= Zhou Yue =

Zhou Yue (周岳) (died 893), courtesy name Junzhao (峻昭), was a warlord late in the Chinese dynasty Tang dynasty, who controlled Wu'an Circuit (武安, headquartered in modern Changsha, Hunan) from 886 to 893.

== Background and takeover of Heng Prefecture ==
It is not known when Zhou Yue was born, and not much is known about his background, as there was no biography for him in either of the official histories of the Tang dynasty (the Old Book of Tang and the New Book of Tang). It is known that he was from Zouxi (陬溪, in modern Changde, Hunan), and likely of non-Han extraction, for he was an associate of the non-Han Lei Man and hunted with Lei. On one occasion when they hunted together, they fought over the distribution of the meat, and he tried to kill Lei but could not.

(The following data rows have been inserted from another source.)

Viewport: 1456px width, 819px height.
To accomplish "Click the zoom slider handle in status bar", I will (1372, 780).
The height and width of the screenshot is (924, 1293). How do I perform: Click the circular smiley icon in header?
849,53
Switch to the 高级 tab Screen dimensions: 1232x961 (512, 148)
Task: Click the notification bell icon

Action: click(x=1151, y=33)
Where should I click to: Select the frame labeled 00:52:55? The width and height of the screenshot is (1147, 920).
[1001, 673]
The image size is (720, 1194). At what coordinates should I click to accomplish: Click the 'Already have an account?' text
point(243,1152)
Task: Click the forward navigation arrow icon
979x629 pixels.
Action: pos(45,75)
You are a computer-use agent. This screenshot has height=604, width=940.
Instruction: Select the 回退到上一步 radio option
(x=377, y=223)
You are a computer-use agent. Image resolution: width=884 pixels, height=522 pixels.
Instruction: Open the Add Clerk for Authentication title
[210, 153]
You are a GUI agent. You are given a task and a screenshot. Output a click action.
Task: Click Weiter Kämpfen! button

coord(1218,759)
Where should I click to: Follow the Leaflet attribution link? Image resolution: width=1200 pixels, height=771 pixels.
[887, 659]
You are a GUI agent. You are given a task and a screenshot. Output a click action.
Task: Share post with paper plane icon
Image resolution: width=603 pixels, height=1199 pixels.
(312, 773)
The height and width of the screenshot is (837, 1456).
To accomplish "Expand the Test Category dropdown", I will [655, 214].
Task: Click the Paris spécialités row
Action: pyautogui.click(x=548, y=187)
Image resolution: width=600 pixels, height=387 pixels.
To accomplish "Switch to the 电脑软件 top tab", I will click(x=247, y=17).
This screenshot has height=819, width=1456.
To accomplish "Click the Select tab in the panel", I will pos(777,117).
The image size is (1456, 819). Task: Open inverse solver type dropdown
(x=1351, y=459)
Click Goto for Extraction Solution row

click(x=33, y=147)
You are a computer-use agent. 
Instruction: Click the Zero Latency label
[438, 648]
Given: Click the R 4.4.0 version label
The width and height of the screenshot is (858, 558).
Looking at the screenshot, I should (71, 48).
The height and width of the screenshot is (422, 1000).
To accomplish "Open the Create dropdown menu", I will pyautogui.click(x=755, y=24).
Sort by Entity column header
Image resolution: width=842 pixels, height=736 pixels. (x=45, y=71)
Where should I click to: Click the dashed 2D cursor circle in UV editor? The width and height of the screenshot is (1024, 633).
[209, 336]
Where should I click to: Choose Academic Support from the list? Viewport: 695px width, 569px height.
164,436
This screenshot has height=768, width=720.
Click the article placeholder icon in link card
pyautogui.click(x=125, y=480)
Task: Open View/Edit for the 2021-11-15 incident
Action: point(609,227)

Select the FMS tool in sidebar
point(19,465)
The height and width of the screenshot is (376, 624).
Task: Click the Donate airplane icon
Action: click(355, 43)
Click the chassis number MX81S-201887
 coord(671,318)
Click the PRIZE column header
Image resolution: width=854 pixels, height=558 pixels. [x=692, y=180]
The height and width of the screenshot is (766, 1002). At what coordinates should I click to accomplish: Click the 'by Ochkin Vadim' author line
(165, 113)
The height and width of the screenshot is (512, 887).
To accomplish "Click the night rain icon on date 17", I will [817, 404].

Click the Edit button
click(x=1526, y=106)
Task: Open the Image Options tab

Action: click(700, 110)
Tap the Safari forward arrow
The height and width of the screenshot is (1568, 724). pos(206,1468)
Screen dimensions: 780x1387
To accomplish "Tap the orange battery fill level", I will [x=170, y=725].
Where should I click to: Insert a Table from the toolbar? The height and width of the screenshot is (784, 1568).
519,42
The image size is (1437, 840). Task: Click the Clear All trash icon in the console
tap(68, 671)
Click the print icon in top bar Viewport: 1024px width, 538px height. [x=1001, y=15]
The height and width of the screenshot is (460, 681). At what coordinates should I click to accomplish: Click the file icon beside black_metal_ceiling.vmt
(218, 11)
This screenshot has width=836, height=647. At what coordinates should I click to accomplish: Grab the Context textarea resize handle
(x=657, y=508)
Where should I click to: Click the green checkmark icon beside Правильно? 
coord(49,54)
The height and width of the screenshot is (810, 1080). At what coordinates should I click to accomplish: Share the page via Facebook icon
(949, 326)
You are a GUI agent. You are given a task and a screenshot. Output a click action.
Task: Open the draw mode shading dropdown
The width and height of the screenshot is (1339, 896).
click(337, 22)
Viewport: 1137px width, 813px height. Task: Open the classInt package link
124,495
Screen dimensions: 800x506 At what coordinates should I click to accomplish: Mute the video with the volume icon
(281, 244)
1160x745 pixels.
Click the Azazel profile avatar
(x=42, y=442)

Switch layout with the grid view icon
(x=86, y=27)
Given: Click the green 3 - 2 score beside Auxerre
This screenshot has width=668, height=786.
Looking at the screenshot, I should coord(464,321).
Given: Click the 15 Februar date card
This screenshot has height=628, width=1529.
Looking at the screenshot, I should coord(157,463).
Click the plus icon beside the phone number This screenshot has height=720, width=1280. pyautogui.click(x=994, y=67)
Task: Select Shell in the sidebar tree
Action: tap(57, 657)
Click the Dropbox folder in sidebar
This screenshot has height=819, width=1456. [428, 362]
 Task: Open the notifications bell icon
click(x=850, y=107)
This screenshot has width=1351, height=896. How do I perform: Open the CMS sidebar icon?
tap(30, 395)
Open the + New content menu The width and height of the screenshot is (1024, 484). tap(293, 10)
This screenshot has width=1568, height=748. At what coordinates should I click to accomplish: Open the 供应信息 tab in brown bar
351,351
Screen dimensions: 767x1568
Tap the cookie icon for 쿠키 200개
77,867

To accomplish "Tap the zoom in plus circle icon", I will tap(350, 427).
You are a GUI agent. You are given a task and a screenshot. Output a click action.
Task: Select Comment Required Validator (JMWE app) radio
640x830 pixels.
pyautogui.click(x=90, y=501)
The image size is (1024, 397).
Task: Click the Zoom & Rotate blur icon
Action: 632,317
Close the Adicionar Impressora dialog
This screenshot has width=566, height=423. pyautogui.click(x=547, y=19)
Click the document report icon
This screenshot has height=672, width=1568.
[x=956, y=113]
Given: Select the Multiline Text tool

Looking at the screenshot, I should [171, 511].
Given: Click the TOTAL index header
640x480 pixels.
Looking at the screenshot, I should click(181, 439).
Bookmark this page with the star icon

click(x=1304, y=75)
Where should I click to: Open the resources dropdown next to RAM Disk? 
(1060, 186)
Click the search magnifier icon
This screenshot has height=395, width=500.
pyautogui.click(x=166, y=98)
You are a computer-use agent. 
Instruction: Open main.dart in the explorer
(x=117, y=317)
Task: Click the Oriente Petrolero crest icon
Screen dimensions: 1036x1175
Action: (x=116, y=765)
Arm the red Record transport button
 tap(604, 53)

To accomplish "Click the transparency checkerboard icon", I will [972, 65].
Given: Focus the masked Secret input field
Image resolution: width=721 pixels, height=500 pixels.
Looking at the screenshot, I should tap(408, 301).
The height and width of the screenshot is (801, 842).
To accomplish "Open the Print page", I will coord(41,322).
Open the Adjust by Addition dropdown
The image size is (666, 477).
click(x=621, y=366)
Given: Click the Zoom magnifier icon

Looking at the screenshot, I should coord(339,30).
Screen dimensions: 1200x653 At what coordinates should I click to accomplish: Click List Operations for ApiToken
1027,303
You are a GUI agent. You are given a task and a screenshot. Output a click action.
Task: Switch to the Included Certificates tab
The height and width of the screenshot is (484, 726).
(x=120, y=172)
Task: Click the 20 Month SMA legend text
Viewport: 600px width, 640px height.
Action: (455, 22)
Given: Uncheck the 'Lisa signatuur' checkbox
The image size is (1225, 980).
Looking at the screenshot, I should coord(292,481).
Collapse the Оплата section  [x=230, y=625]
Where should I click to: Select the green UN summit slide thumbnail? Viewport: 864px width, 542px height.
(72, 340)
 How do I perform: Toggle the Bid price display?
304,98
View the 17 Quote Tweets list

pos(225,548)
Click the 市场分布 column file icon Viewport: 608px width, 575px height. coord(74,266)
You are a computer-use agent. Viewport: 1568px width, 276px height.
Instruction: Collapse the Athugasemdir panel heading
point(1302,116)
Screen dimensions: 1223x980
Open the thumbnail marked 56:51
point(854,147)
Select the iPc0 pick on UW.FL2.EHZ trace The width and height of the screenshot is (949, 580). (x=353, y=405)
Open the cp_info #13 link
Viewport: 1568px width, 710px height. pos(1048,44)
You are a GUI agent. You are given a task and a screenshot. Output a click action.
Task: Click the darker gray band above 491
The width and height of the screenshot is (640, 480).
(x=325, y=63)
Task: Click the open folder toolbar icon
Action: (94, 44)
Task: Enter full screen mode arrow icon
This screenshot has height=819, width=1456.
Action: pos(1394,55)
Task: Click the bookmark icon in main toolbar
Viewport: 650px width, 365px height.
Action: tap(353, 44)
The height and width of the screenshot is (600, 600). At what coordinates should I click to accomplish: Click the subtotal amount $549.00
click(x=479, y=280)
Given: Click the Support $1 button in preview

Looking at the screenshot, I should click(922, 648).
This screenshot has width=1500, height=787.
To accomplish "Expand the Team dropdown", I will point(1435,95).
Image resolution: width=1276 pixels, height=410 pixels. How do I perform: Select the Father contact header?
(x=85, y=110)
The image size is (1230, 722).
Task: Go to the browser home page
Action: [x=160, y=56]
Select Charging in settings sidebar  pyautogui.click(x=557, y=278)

In 881, Lei gathered a group of men and attacked and captured Lang Prefecture (朗州, in modern Changde), which Zouxi belonged to. Zhou, hearing this news, gathered a group of men as well and attacked Heng Prefecture (modern Hengyang in Hunan), expelling the prefect Xu Hao (徐顥). Then-reigning Emperor Xizong, then facing the major rebellion of the agrarian rebel Huang Chao, commissioned Zhou as the prefect of Heng.

== Takeover of Wu'an Circuit ==
In 886, Zhou Yue attacked Tan Prefecture (in modern Changsha), which was then the capital of Qinhua Circuit. The military governor (jiedushi) of Qinhua, Min Xu, invited Huang Hao (黃皓), a general of the warlord Qin Zongquan, who had claimed imperial title at Cai Prefecture (蔡州, in modern Zhumadian, Henan), into Tan Prefecture to help him defend it. Instead, Huang killed Min and took over Tan Prefecture. Zhou then arrived, defeated Huang, and executed him, taking over Tan Prefecture. Emperor Xizong then commissioned Zhou as military governor and changed the name of the circuit from Qinhua to Wu'an. In 891, Emperor Xizong's brother and successor Emperor Zhaozong commissioned Zhou to be the military governor of Lingnan West Circuit (嶺南西道, headquartered in modern Nanning, Guangxi). (It is not clear whether the commission was intended to give Zhou an extra circuit, or for him to transfer to Lingnan West; in any case, it appeared that Zhou never actually went to Lingnan West.)

== Death ==
Zhou Yue's rule of Wu'an Circuit was not uncontested, however. Deng Chune the prefect of Shao Prefecture (邵州, in modern Shaoyang, Hunan) had long claimed that Zhou was responsible for Min Xu's death and called for his soldiers to follow him in avenging Min's death. In 893, Deng allied with Lei, and they attacked Tan Prefecture together. They captured it and killed Zhou. Deng then took over as acting military governor.